▸ **Assigned task**
Within the records that follow, count the lines containing the string "card". Reply only with the count.

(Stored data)
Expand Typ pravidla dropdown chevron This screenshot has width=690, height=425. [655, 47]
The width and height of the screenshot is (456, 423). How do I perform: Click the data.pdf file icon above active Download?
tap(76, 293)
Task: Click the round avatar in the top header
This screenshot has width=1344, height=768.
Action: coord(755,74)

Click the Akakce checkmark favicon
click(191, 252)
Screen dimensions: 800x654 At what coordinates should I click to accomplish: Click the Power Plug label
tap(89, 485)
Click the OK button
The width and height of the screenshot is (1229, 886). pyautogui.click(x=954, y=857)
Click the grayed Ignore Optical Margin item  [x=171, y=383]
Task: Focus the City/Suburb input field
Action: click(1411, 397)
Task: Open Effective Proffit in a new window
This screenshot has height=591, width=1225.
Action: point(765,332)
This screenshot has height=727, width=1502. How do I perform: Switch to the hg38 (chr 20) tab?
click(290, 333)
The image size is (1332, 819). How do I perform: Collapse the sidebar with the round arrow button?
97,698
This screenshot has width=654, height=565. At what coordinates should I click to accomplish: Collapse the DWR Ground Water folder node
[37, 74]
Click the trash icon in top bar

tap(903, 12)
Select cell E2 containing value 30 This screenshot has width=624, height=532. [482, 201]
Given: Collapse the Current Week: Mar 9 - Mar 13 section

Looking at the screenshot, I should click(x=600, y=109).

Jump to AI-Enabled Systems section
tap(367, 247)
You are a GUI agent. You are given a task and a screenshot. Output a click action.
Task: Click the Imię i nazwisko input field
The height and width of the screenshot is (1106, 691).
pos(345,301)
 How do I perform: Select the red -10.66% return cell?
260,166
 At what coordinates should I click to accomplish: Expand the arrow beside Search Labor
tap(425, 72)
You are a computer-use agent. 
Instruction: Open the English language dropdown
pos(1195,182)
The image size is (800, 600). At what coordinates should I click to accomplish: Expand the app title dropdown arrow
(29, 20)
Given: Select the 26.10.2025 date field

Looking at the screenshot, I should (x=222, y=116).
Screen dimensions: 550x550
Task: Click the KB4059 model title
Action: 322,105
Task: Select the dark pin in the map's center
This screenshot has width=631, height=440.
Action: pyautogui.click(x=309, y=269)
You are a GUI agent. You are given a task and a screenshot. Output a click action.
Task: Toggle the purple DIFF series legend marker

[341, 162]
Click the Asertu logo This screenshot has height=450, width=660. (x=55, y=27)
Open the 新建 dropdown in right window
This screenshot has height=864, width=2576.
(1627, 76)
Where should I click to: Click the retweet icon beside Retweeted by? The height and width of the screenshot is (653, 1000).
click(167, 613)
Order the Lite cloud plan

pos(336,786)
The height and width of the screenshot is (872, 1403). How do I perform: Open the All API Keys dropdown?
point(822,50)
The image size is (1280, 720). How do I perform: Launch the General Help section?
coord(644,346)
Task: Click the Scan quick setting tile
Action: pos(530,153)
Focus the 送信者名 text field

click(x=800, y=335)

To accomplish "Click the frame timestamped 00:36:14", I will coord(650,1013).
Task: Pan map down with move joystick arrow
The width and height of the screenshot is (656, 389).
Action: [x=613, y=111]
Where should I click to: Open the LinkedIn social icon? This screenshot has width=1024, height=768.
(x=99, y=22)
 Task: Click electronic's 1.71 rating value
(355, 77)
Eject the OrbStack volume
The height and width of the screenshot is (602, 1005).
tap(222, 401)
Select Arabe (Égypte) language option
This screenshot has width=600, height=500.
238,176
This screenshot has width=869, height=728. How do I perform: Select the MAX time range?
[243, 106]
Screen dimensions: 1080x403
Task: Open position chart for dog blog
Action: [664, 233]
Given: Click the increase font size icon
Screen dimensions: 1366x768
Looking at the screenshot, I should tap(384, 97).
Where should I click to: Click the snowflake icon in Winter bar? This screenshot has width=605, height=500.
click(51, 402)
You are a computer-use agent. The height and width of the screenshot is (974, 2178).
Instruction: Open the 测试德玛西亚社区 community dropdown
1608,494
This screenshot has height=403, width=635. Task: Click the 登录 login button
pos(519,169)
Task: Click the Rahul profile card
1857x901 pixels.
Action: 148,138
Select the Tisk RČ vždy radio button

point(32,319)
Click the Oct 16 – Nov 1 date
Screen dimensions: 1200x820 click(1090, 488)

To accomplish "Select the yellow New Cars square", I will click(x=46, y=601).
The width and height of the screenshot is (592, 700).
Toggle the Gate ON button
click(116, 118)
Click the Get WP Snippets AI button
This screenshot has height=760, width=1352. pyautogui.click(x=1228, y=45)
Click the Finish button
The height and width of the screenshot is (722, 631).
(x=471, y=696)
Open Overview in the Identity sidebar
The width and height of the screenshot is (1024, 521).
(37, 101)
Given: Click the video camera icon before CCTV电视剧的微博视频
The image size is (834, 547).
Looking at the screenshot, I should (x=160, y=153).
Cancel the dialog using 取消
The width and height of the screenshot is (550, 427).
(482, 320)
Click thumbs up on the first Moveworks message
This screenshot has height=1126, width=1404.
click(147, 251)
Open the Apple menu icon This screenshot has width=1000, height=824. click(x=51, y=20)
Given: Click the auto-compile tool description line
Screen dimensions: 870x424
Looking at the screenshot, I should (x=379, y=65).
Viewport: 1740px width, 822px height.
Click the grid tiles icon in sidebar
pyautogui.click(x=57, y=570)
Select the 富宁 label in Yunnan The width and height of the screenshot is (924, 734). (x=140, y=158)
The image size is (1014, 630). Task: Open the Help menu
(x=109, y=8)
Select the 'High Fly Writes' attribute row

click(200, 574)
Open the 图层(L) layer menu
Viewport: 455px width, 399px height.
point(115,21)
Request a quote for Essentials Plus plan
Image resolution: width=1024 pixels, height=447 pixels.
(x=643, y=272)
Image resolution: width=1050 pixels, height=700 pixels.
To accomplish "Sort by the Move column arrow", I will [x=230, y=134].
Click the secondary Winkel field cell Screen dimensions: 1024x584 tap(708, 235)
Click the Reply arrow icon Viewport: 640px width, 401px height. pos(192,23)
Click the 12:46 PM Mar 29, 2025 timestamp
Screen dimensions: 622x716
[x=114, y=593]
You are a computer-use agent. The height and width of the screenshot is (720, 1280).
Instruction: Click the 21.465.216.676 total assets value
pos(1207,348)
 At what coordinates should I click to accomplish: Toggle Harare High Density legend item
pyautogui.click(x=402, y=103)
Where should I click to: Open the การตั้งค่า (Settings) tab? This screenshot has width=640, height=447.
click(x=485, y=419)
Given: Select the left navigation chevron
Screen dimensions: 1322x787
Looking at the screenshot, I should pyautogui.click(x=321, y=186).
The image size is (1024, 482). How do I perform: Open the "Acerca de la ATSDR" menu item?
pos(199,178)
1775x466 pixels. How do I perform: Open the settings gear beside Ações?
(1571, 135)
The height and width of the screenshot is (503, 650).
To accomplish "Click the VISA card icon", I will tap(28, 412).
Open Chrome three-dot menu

▸ **Output for this exercise**
2